Given that this incident has now happened twice in the space of months (first on Linux, then on Windows), and that as stated in this very post the root cause analysis is not yet complete, I find that statement of “NO RISK” very hard to believe.
I’d like more information on how these Channel Files are created, tested, and deployed. What’s the minimum number of people that can do it? How fast can the process go?
> Although Channel Files end with the SYS extension, they are not kernel drivers.
OK, but I'm pretty sure usermode software can't cause a BSOD. Clearly something running in kernel mode ate shit and that brought the system down. Just because a channel file not in kernel mode ate shit doesn't mean your kernel mode software isn't culpable. This just seems like a sleezy dodge.
(Maybe there's some subtext that I'm missing, but I don't see how saying "these aren't kernel drivers" makes them look any better, and I do see why they might say it to be informative, so it looks like to me like they're doing the latter.)
It absolutely reads like this. They are getting blasted online for shipping kernel mode driver updates without proper QA and release engineering. Which just from face value just seems like some insano style engineering. They are saying "it's not actually a kernel mode value" to deflect blame.
I mean, I really don't understand why they would make this statement otherwise. If they are innocently just trying to say "this is just a channel file", there are other ways to say this, and it really isn't relevant enough to underline and emphasize.
> We understand how this issue occurred and we are doing a thorough root cause analysis to determine how this logic flaw occurred.
There's always going to be flaws in the logic of the code, the trick is to not have single errors be so catastrophic.
How a common bug was rolled out globally with no controls, testing, or rollback strategy is the right question
And then absolutely the release process.
Rollback is hard I guess once your OS can't boot.
That's going to find a cause: a programmer made an error. That's not the root of the problem. The root of the problem is allowing such an error to be released (especially obvious because of its widespread impact).
Linux provides eBPF and macOS provides system extensions.
I'll also add that Windows itself heavily prioritizes backwards-compatibility over security, which leads companies to seek out third-party solutions for stopping malware instead of design-based mitigations being built into Windows.
And I'm not sure epbf actually allows you to do a lot of the stuff crowdstrike-like software does. I know they use it on Linux though so maybe eBPF has evolved a lot since I last looked at it.
Must be corrected to "the issue is not the result of or related to a cyberattack by external agents".
Very weak and over corporate level of ass covering. And it doesn't even come close to doing that.

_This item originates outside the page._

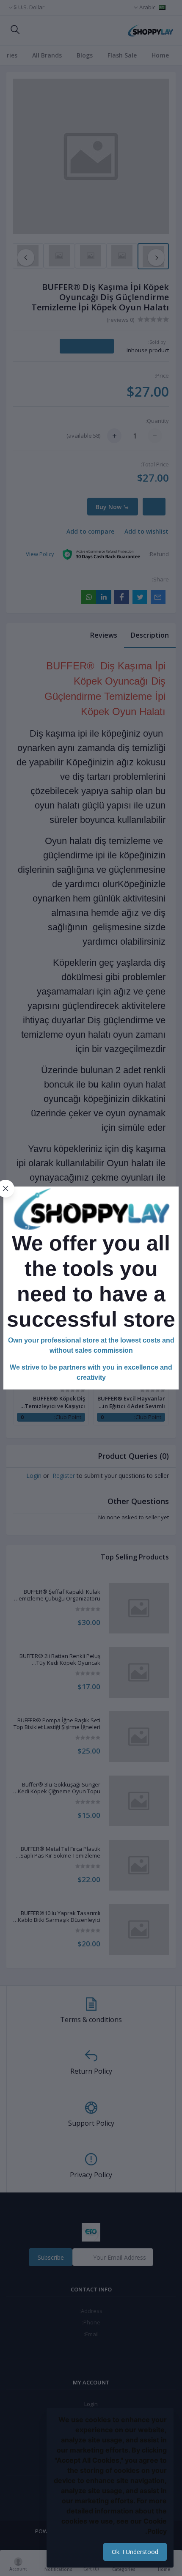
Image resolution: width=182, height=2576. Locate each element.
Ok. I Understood (135, 2552)
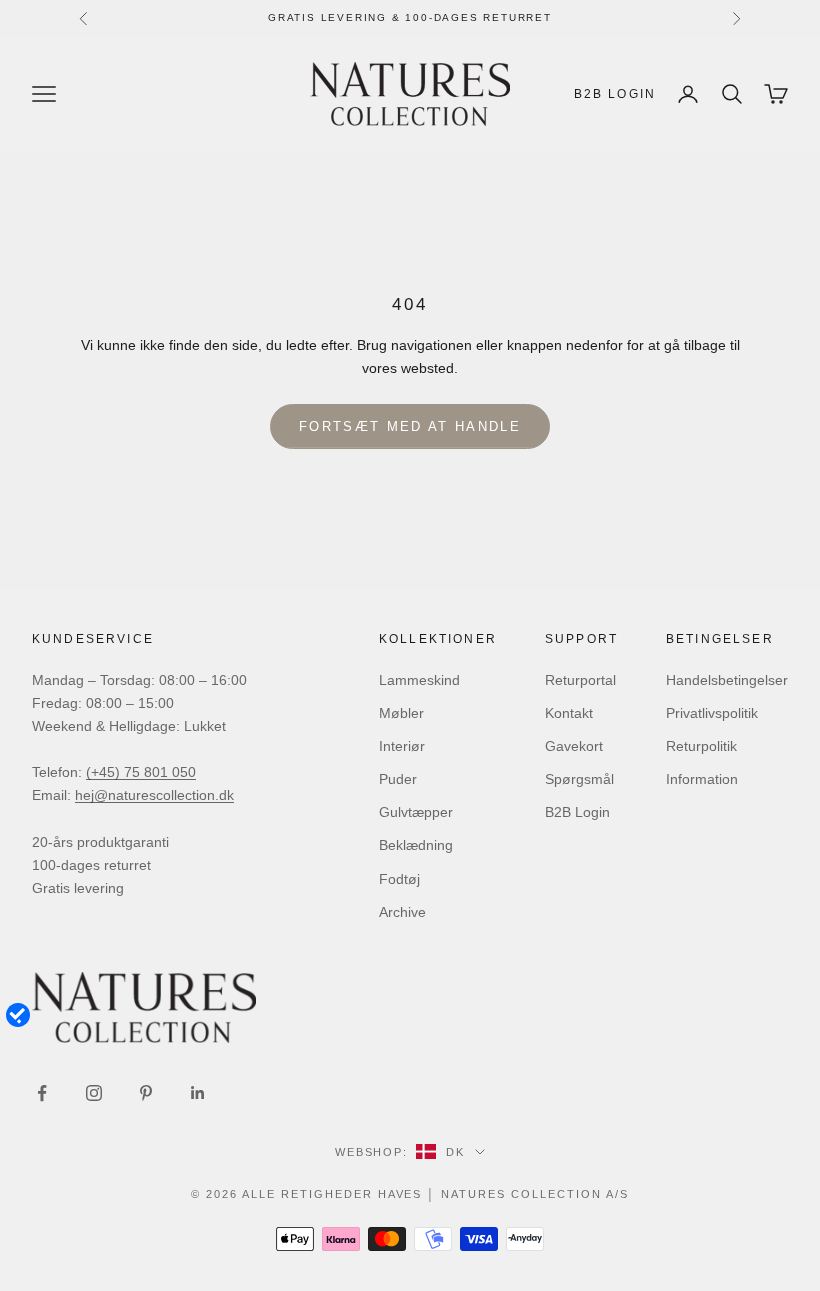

They should just let the EM of the team involved provide a public detailed response that I'm sure is floating around internally. Just own the problem and address the questions rather than trying to play at politics, quite poorly.
https://www.nathanhandy.blog/images/blog/OSI%20Model%20in%20...
If the initial root cause analysis is correct, Crowdstrike has pushed out a bug that could have been easily stopped had software engineering best practices been followed: Unit Testing, Code Coverage, Integration Testing, Definition of Done.
If I ever get a sales pitch from these shit brains, they will get immediately shut down.
Also fuck MS and their awful operating system that then spawned this god awful product/company known as “CrowdStike Falcon”
By the way, Falcon can be and is deployed to Linux and MacOS hosts in these organisations too it's just that this particular incident only affected Windows.
1. critical infrastructure around the globe seemed to depend on CrowdStrike
2. "If I ever get a sales pitch from..." suggested you are in an environment that is far from critical infrastructure.
It also wouldn't happen on Linux: they use eBPF there which was designed by grownups and validates its inputs.